Acting police inspector general, Douglas Kanja, added in a statement that the “post-mortem examination is happening today” on the nine bodies recovered so far.

In a news conference on Sunday before the suspect’s arrest, Kanja said the bodies “were severely dismembered, in different states of decomposition, and left in sacks.”

The bodies were retrieved from a landfill site at the weekend.

“We are dealing with a serial killer, a psychopathic serial killer who has no respect for life,” Amin said Monday.

Khalusha “led officers to his single room rented house,” which is located about 100 meters (328 feet) from the crime scene, Amin said. A machete, 12 nylon sacks, a pair of industrial rubber gloves, a hard drive, and eight smart phones were among “crucial” items police said they discovered in the rented house.

Amin said that, according to the suspect’s confession, his first victim was his wife, whom he “strangled to death before dismembering her body and disposing it at the site.”

“From his interrogation, all his victims have been murdered in like manner,” he said.

Khalusha’s arrest followed “forensic analysis of a mobile phone belonging to one of the victims, Josphine Mulongo Owino, where mobile money transactions conducted on the day she went missing pointed to the suspect,” according to Amin.

The first six bodies were discovered on Friday by residents of Kware, in Nairobi’s Mukuru kwa Njenga neighborhood. Kenyan Police said the bodies were found in an “abandoned quarry,” currently “filled with water and used as a dumpsite.”

On Monday, police said the suspect lived a short walk from the dumpsite, raising questions about how he evaded detection for two years.
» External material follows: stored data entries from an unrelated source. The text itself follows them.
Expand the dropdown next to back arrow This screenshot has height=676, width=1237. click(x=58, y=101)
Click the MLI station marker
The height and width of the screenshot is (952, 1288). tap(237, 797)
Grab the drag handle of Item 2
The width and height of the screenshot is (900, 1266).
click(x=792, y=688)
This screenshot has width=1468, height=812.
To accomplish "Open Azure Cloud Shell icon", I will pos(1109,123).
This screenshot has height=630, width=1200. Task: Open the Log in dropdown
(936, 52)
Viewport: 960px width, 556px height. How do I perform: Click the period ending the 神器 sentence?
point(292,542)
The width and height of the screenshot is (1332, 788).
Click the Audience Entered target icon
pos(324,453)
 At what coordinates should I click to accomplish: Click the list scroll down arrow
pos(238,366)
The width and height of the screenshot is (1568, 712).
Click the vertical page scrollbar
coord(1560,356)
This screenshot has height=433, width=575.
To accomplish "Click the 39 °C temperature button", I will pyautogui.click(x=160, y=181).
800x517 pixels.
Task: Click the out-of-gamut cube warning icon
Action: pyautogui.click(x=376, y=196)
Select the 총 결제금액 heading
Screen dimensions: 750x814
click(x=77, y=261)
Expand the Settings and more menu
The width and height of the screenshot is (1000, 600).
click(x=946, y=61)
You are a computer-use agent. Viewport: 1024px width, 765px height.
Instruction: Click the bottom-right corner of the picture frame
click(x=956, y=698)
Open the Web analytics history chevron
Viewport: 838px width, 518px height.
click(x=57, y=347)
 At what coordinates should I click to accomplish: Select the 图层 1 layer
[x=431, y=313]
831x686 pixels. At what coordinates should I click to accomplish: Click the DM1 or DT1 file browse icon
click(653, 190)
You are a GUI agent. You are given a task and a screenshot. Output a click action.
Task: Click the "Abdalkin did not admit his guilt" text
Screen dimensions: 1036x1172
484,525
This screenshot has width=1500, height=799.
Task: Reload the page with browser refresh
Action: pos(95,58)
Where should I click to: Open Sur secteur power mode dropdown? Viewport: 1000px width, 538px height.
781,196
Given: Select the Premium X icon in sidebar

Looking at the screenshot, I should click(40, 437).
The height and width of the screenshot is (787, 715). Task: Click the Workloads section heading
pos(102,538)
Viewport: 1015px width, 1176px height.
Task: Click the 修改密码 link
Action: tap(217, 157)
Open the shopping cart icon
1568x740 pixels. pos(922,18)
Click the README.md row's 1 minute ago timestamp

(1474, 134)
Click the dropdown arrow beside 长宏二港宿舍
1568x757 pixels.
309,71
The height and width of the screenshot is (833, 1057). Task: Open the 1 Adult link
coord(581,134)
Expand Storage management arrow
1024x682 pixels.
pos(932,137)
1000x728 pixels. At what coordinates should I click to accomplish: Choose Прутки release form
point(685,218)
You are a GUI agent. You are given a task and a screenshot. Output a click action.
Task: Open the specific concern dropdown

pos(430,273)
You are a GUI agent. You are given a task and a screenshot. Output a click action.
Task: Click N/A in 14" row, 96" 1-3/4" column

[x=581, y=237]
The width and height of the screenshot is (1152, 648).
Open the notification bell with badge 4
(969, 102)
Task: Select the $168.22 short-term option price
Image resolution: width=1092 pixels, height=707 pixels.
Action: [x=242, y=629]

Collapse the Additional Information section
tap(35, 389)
The site is also close to a police station.

A group of female leaders called for enhanced protections for Kenyan women on Monday after increasing cases of femicide.

“Those women might have been killed today, but which woman is next in line?” asked Kajiado lawmaker Leah Sankaire Sopiato at a press briefing. “It is so sad that someone who killed 42 people was still roaming out there. Women’s lives must count, and women’s lives must be protected.”

They called for the re-establishment of gender desks at police stations countrywide with well-trained officers to address cases of gender-based violence.